IAP Assignment 3: Notes

Brief

Choose a community that you are already part of and create a photographic response to how this group informs who you are as a person.

Introduction

My initial ideas for Assignment 3, which although not fully formed, had to change when lockdown occurred in March. It quickly became obvious that some form of remote image capture would be needed as nobody had access to people as subjects.

Alternative ideas

My initial idea regarding remote image capture was, whilst taking part in a WhatsApp video call, to use the other person’s phone camera to show their location thereby enabling me to capture selected images. In other words, I would effectively use their camera as a means of capturing images. But I couldn’t think how to portray a group that sufficiently represented a personal community.

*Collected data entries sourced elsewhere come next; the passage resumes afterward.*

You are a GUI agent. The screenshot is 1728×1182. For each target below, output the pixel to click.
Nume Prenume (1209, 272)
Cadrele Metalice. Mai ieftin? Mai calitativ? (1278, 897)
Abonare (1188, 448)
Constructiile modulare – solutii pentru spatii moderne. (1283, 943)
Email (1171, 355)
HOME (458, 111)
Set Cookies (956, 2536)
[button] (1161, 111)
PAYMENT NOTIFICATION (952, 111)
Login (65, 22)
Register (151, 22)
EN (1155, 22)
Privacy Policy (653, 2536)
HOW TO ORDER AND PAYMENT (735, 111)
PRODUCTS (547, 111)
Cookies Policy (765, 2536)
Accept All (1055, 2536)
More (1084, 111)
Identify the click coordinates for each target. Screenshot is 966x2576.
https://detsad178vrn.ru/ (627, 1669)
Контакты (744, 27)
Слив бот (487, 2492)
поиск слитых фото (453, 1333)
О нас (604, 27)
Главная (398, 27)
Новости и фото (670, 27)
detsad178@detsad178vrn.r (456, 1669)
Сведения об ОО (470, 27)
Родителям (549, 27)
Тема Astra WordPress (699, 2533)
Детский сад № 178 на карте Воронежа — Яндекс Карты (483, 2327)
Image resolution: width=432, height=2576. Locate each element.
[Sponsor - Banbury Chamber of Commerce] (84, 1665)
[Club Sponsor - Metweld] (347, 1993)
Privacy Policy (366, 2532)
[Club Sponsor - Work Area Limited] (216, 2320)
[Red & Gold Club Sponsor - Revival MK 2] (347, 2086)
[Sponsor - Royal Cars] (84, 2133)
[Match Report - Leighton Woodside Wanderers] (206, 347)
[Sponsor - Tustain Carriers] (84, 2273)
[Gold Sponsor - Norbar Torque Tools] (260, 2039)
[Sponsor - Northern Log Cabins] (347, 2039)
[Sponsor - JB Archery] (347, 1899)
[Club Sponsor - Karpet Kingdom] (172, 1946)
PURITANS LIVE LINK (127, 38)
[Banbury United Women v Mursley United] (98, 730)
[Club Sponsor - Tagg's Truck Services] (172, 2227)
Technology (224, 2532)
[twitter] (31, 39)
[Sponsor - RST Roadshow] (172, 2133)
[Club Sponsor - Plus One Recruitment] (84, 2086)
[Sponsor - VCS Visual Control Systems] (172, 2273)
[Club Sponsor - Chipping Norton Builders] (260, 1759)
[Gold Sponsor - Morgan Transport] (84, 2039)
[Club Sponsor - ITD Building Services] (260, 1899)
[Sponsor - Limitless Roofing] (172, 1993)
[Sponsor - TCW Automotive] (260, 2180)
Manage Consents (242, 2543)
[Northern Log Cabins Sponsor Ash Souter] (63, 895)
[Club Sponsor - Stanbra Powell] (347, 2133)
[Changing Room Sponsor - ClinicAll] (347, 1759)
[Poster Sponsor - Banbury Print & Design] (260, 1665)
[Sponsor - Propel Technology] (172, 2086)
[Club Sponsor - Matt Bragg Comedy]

My family then organised a zoom conference call to celebrate my brother-in-law’s birthday. This seemed like the perfect opportunity. In fact, it was decided to theme the evening meeting as a birthday quiz. the participants, all family members, were based in Portsmouth, Fareham, London, Oxford, Salisbury, and Southampton. The age range on the call spanned almost 85 years.

How do these images reflect on myself?

The most obvious way these images reflect me is the importance I attach to the idea of family. These ultra long-term relationships will have offered so many of us the stability we needed during the period of lockdown. The inclusivity, support and consistent shared values inform how we operate within the family context.

On a more fundamental level, the photographs signify that I am a down-to-earth, friendly, caring type of person albeit that I and the rest of my family are independent and self-sufficient. Despite our family closeness, we are nevertheless a competitive bunch. Hence the birthday quiz!

The human geographer, Yi-Fu Tuan notes that modern men and women are not rooted like ‘old-time farmers’. He suggests that mobility and individualism are features of modern times. This is obviously true for me and my family as we have set up homes throughout southern England. But as Tuan notes:

A feature of modern life is the range of technical means that link us instantly to distant parts of the world. We can always be elsewhere (1)

Although each of us were physically in our homes during the quiz, using modern technology we were, from a mental viewpoint, back together in our temporary Zoom abode.

A final interesting thought from Yi-Fu Tuan

In a fascinating University of California lecture given by Tuan in 2011 called ‘Home as Elsewhere’, Tuan offers this thought – so very prescient given our recent lockdown experience:

As for human relations, home is customarily remembered as a cove of mental support and comfort, forgetting that it can also be a prison in which feelings that stew in a confined space turn into hatred and despair (1).